Valindra swallowed hard at that one, and fell back a step, out of Greeth’s deathly cold grasp. The archmage arcane cackled his wheezing laugh.
“It’s time to punish them,” he said. “Arabeth Raurym most of all.”
Late that night, Arklem Greeth, a gaseous and insubstantial cloud, slipped out of the Hosttower of the Arcane. He drifted across Closeguard Island and resisted the urge to go into Kurth Tower and disturb the high captain’s sleep.
Instead, he went right past the structure and across the bridge to the mainland, to Luskan proper. Just off the bridge, he turned left, north, and entered an overgrown region of brambles, creepers, broken towers, and general disrepair: Illusk, the only remaining ruins of an ancient city. It wasn’t more than a couple of acres—at least above ground. There was much more below, including damp old tunnels reaching out to Closeguard Island, and to Cutlass Island beyond that. The place smelled of rotting vegetation, for Illusk also served as a dump for waste from the open market just to the north.
Illusk was entirely unpleasant to the sensibilities of the average man. To the lich, however, there was something special there. It was the place where Arklem Greeth had at last managed the transformation from living man to undead lich. In that ancient place with its ancient graves, the boundary between life and death was a less tangible barrier. It was a place of ghosts and ghouls, and the people of Luskan knew that well. Among the Hosttower’s greatest accomplishments, the first real mark the wizards had put upon Luskan during its founding so long ago, was an enchantment of great power that kept the living dead in their place, in Illusk. That was a favor that had, of course, elicited great favor among the people of the City of Sails for the founders of the Hosttower of the Arcane.
Arklem Greeth had studied that dweomer in depth before his transformation, and though he too was an undead thing, the power of the dweomer could not touch him.
He came back to corporeal form in the center of the ruins, and sensed immediately that he was being watched by a hungry ghoul, but the realization only humored him. Few undead creatures would dare approach a lich of his power, and fewer still could refuse to approach him if he so beckoned.
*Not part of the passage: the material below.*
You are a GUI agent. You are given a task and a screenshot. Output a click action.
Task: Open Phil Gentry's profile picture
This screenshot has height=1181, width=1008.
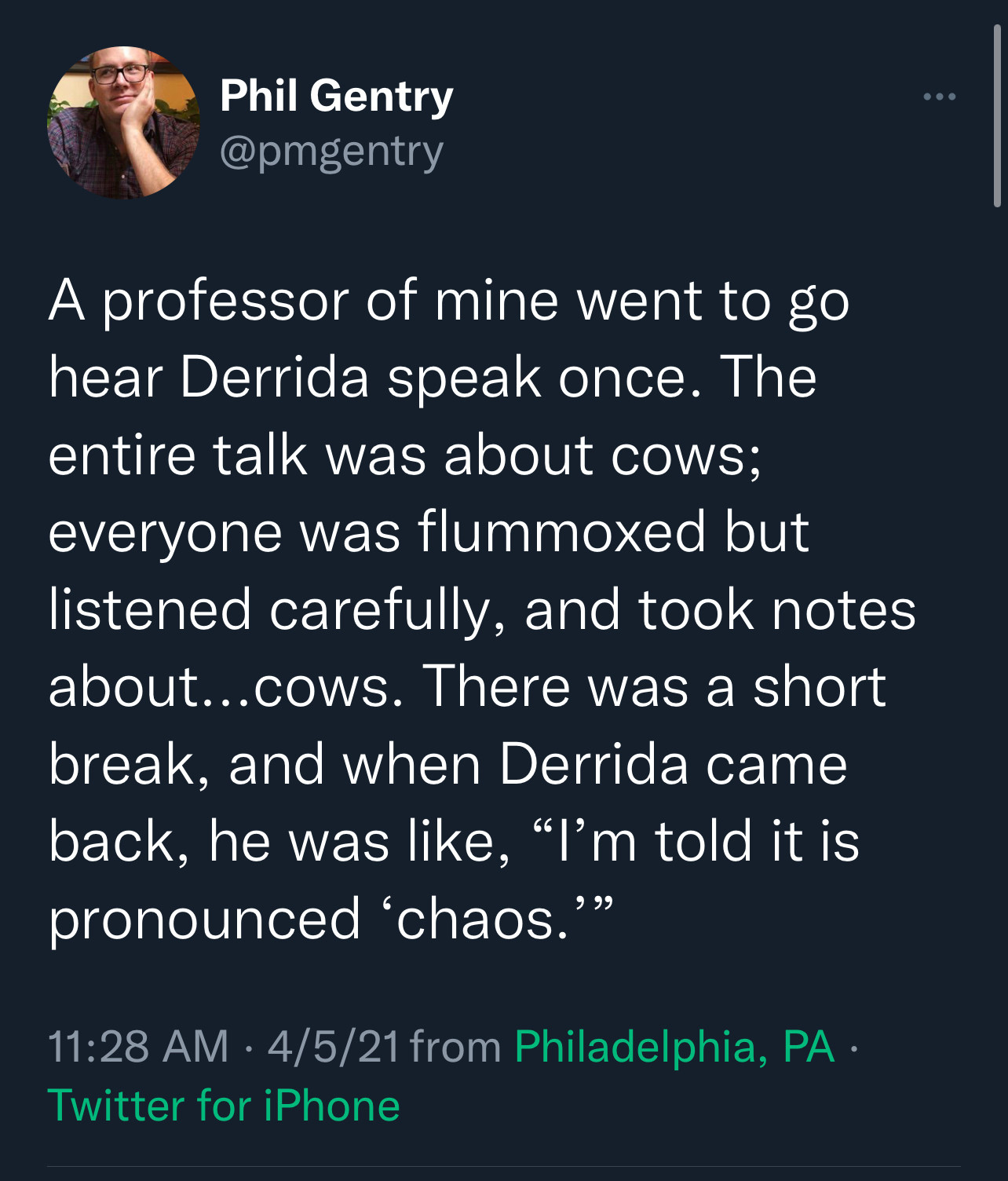point(123,122)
Still grinning wickedly, Arklem Greeth moved to the northwestern tip of the ruins, on the banks of the Mirar. He unfastened a large belt pouch and carefully pulled it open, revealing powdered bone.
Arklem Greeth walked along the bank to the south, chanting softly and sprinkling the bone dust as he went. He took greater care when he came around to the southern edge of the ruins, making certain he wasn’t being watched. It took him some time, and a second belt pouch full of bone dust, to pace the entirety of the cordoned area—to set the countering magic in place.
The ghouls and ghosts were free. Greeth knew it, but they didn’t.
He went to a mausoleum near the center of the ruins, the very structure in which he’d completed his transformation so long ago. The door was heavily bolted and locked, but the lich rattled off a spell that transformed him once more into a gaseous cloud and he slipped through a seam in the door. He turned corporeal immediately upon entering, wanting to feel the hard, wet stones of the ancient grave beneath his feet.
He padded down the stairs, his undead eyes having no trouble navigating through the pitch dark. On the landing below, he found the second portal, a heavy stone trapdoor. He reached his arm out toward it, enacted a spell of telekinesis, and reached farther with magical fingers, easily lifting the block aside.
Down he went, into the dank tunnel, and there he sent out his magical call, gathered the ghouls and ghosts, and told them of their freedom.
And there, when the monsters had gone, Arklem Greeth placed one of his most prized items, an orb of exceptional power, an artifact he had created to reach into the netherworld and bring forth the residual life energies of long dead individuals.
Cities of men had been situated on that location for centuries, and before the cities, tribes of barbarians had settled there. Each settlement had been built upon the bones of the previous—the bones of the buildings, and the bones of the inhabitants.
Called by the orb of Arklem Greeth, the latter part of the foundation of Luskan began to stir, to awaken, to rise.
CHAPTER 14
FOLLOW THE SCREAMS
D rizzt? Drizzt?” a nervous Regis asked. With his eyes fixated on the door of the house across the lane, he reached back to tug at his friend’s sleeve. “Drizzt?” he asked again, flailing his hand around. He finally caught on to the truth and turned around to see that his friend was gone.
Across the lane, the woman screamed again, and the tone of her shriek, bloodcurdling and full of primal horror, told Regis exactly what was happening there. The halfling summoned his courage and took up his little mace in one hand, his ruby pendant in the other. As he forced himself across the lane, calling softly for Drizzt with every step, he reminded himself of the nature of his enemy and let the useless pendant drop back to the end of its chain.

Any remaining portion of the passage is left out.